### [EXERCISE DESCRIPTION]
Rewrite the lines starting at the one containing "Click the start time field showing 16:08" and ending at the one containing "pyautogui.click(x=1235, y=243)" as a Markdown table with two columns, No. and Line. Number each line in order and leave out any blank lines.

### [GIVEN RECORDS]
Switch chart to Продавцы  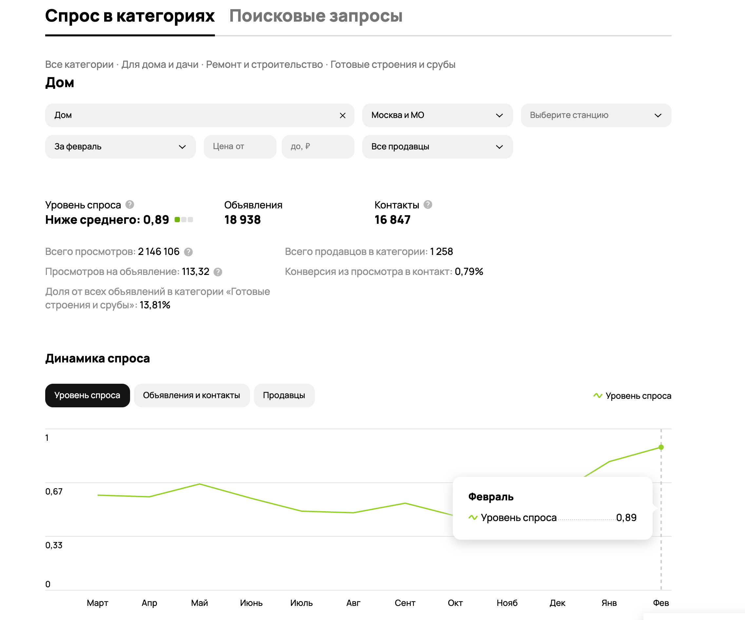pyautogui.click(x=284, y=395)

---

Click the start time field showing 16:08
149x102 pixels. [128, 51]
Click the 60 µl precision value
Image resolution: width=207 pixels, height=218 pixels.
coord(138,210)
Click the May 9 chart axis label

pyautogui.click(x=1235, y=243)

### [CORRECT RESULT]
| No. | Line |
|---|---|
| 1 | Click the start time field showing 16:08 |
| 2 | 149x102 pixels. [128, 51] |
| 3 | Click the 60 µl precision value |
| 4 | Image resolution: width=207 pixels, height=218 pixels. |
| 5 | coord(138,210) |
| 6 | Click the May 9 chart axis label |
| 7 | pyautogui.click(x=1235, y=243) |